On privilégie donc “notre forme moderne de famille : la famille conjugale, centrée sur le couple et les enfants. Or, cette famille conjugale n’est pas une forme de famille éternelle. D’ailleurs, antérieurement, elle ne se limitait pas à ce noyau. Par exemple des auteurs du XIXe siècle, comme Émile Durkheim, père de la sociologie de la famille, ont montré que l’institut de l’héritage est une forme ancienne de propriété liée à la famille clanique dans laquelle on met en commun et on possède en commun. C’est cette possession en commun qui va donc fonder l’institution de l'héritage”.
De façon assez contre-intuitive pour nos sociétés modernes, l’héritage peut ainsi être vu comme une institution liée au "communisme familiale”. “Pour Émile Durkheim la transmission successorale est un archaïsme, un vestige inadapté à la famille moderne” expose Mélanie Plouviez.
Globalement, la question de l’héritage a été très présente au XIXe siècle, car la succession pesait alors lourd dans la société française, comme aujourd’hui. Avec une différence cependant, les sujets abordés allaient plus loin qu’aujourd’hui, questionnant même la notion de propriété privée. “Sous la plume de John Locke, un libéral, la propriété privée se fonde sur le travail. C’est le raisonnement suivant : je suis propriétaire de mes facultés, je suis donc propriétaire de ce qui résulte de mes facultés et par conséquent des fruits de mon travail. Dans ce cadre-là, qui est libéral, comment fonder la propriété des choses pour lesquelles je n’ai pas travaillé, mais dont j’hérite ? Ce sont des biens qui ne sont pas issus de mon travail, mais dont j’ai hérité”.
L’analyse de Mélanie Plouviez peut nous rappeler une phrase d’un autre auteur, de la deuxième partie du XVIIIe siècle cette fois, Beaumarchais qui écrivait dans son Mariage de Figaro : "Qu'avez-vous fait pour tant de biens ? Vous vous êtes donné la peine de naître, et rien de plus".
Ce qui est intéressant dans les propositions du XIXe siècle, c’est que l’héritage est perçu comme un outil pour transformer la société
L’idée bien sûr n’est pas de transposer à l’identique des idées du XIXe siècle au XXIe siècle, car la société a changé et que les réalités ont changé. Mais l’objectif est de réfléchir et d’interroger une institution, car Mélanie Plouviez déplore aujourd’hui “un appauvrissement de l’imaginaire politique sur cette question”. L’ultime tabou aujourd’hui : c’est l’abolition pure et simple de l’héritage.
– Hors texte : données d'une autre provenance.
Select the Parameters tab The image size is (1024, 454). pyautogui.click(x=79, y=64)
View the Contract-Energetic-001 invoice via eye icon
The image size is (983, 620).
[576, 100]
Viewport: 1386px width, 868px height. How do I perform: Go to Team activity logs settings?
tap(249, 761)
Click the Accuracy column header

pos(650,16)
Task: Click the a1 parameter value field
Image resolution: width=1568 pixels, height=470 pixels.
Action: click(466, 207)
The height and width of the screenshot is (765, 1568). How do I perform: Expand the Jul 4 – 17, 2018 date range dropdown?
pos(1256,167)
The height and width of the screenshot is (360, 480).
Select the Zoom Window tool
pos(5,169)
Cette alternative était pourtant posée il y a deux siècles. “Par exemple, chez Mikhaïl Bakounine, l’abolition de l’héritage doit fonder un droit social nouveau qui n’existait pas à l’époque : le droit à l’éducation pour tous. Chez Émile Durkheim, l’abolition de l’héritage doit permettre de fonder une démocratisation de la vie économique avec un pouvoir de participation des travailleurs. Ce qui est intéressant dans les propositions du XIXe siècle, c’est que l’héritage est perçu comme un outil pour transformer la société” conclut Mélanie Plouviez.